In various applications, it is necessary to bond diamond, polycrystalline diamond compacts, or other superabrasives such as polycrystalline cubic boron nitride to a metal or matrix support. An uncoated superabrasive can be mechanically bonded to a matrix by surrounding and partially encapsulating it in the matrix material. However, such mechanical bonding decreases the cutting efficiency of the tool due to the limited exposure of the cutting element, and is prone to loss of the cutting element as the matrix abrades away during use.
Diamonds and polycrystalline diamonds ("PCD"s) have been coated with carbide forming metals in order to assist bonding with supporting matrices by forming chemical bonds there between. For example, diamond has been coated with tungsten to facilitate bonding to a backing such as an infiltrated tungsten carbide matrix as is disclosed in U.S. application Ser. No. 095,054, filed Sept. 15, 1987, assigned to the present assignee and incorporated herein by reference. The coated PCD is typically placed in a mold with a powder or particles of the matrix material. Common matrix materials include, for example, tungsten carbide, cemented tungsten carbide, tungsten powder, iron powder, iron alloy powder or cast tungsten carbide, which is a eutectic of tungsten monocarbide (WC) and ditungsten carbide (W.sub.2 C). A binder infiltrant, usually a copper based alloy, is melted and infiltrated through the matrix powder at temperatures between 1000.degree.-1200.degree. C. Upon cooling, the infiltrant bonds the matrix particles together and also bonds to the metal coating of the PCD. The binder typically occupies 30-50% by volume of the matrix.

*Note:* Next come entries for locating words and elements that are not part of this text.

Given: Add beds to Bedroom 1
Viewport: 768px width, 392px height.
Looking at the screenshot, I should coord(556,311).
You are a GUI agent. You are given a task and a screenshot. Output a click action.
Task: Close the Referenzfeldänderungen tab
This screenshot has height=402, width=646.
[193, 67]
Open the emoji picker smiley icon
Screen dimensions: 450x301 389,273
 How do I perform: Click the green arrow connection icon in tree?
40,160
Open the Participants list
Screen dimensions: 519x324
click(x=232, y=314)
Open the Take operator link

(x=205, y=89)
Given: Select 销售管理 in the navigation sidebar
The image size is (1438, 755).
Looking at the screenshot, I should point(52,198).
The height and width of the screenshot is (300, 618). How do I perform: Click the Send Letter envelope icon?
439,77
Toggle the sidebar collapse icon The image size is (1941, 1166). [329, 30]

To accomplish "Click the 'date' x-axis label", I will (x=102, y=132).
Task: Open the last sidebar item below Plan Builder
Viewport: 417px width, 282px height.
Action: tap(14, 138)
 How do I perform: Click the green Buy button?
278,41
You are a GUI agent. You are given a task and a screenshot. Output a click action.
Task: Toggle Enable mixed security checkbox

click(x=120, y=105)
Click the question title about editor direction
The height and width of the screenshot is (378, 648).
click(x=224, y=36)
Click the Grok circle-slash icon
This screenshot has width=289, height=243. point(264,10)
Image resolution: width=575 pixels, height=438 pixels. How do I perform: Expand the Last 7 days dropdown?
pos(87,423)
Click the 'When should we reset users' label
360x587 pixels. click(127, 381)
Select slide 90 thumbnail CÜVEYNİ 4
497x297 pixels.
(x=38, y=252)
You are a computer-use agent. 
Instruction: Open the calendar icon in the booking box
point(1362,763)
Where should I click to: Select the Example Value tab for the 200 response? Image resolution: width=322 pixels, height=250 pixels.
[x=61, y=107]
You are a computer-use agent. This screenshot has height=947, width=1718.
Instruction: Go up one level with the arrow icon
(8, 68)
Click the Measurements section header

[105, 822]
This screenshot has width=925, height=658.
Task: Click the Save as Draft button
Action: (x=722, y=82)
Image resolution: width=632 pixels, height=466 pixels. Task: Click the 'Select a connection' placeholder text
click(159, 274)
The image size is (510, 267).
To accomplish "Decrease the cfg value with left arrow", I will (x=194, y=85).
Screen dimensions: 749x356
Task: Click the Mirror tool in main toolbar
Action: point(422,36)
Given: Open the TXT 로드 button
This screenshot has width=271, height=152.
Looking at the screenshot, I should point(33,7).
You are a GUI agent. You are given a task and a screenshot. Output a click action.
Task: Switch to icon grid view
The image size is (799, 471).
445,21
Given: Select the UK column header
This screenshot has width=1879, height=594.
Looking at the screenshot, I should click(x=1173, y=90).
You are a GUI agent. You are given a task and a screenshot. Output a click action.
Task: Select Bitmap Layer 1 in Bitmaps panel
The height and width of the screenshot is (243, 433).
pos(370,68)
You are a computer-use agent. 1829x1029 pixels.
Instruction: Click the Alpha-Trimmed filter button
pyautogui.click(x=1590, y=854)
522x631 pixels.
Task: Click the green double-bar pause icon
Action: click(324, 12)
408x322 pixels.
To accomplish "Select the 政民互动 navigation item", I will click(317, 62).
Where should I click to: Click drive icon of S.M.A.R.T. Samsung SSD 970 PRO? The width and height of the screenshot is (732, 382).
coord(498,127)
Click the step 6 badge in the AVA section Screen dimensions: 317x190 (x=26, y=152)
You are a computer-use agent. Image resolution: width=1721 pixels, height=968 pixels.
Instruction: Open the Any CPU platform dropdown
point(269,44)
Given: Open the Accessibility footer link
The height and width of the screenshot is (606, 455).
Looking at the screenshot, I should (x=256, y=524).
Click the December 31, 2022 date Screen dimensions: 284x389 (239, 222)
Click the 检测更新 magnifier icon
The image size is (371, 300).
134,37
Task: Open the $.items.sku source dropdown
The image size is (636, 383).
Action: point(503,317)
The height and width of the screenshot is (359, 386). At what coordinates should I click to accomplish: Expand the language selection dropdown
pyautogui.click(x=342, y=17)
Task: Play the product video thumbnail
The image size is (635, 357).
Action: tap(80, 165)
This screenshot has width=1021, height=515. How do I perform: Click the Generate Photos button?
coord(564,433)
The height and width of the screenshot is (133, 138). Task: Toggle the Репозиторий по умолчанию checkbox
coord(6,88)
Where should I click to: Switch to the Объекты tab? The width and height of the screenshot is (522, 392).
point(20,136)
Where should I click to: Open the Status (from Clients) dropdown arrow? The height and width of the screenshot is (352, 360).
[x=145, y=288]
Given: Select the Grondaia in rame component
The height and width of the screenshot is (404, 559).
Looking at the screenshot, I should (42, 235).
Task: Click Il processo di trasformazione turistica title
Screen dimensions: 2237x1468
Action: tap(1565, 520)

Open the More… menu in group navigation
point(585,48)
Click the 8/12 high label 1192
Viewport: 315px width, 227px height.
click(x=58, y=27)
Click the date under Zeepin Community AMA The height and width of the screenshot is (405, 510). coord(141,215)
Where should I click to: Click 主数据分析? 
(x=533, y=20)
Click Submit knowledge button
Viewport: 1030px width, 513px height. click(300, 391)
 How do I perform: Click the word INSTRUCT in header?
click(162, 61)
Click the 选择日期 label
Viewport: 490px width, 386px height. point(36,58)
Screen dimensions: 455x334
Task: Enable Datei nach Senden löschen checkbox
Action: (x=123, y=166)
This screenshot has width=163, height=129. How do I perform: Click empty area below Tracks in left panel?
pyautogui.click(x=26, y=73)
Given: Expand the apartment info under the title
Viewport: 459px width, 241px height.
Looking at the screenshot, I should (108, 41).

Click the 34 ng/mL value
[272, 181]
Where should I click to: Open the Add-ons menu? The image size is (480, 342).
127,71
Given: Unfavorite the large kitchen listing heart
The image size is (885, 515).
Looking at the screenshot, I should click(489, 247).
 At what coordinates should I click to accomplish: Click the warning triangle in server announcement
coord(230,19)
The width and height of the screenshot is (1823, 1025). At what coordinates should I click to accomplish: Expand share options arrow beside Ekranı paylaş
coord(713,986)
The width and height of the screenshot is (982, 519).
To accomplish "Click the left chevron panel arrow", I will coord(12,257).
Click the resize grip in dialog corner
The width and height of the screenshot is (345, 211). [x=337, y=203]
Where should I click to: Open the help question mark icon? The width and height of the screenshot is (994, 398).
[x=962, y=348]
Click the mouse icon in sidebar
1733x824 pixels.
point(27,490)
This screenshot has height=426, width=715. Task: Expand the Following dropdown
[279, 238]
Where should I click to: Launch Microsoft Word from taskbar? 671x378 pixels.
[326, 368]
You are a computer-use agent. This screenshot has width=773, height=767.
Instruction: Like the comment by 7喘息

It has been found that many metal coated PCD's bonded to infiltrated matrices have exhibited cracking at the diamond-coating interface and within the body of the PCD. It is believed that this is caused by the stress between the PCD and the infiltrated matrix body which occurs during cooling as a result of the different thermal expansion rates of the PCD and the matrix. Such cracks are typically parallel to the PCD-matrix interface and in some cases may include said interface. These cracks can later intersect with cracks caused by the stresses of actual use, thereby resulting in the premature loss of the PCD in the field.
A micrograph of a prior art tungsten coated PCD bonded to a matrix support is shown in FIG. 1. In particular, FIG. 1 shows a GE 2164 polycrystalline diamond 31, produced by the General Electric Co. under the trademark "Geoset", having a CVD applied tungsten coating which is 10 microns thick. Cracking is particularly a problem with larger size porous temperature stable PCD's ("TSPCD's") such as the GE 2164. The TSPCD 31 was infiltration-bonded to a cast tungsten carbide matrix using a copper based infiltration alloy having a solidus temperature of 1650.degree. F. (900.degree. C.). A thermally induced crack 29, shown in FIG. 1, is illustrative of the type of cracking which can occur during cooling after a metal coated PCD is bonded to a matrix.
The differential shrinkage occurring during this cooling process has been estimated. A typical matrix consisting of cast tungsten carbide powder and a copper based alloy shrinks 10.times.10.sup.-3 in./in. in cooling to room temperature from a solidus of 1650.degree. F. The diamond shrinks an estimated 2.7.times.10.sup.-3 in./in. The difference between these is 7.3.times.10.sup.-3 in./in. or approximately 0.7%. Therefore, it is believed that differential shrinkage values of less than approximately 0.7% are required to prevent cracking upon cooling after the PCD has been bonded to the matrix. In accordance with the present invention, polycrystalline diamond and other superabrasive or wear-resistant materials are coated with multiple metal layers in order to prevent such cracking.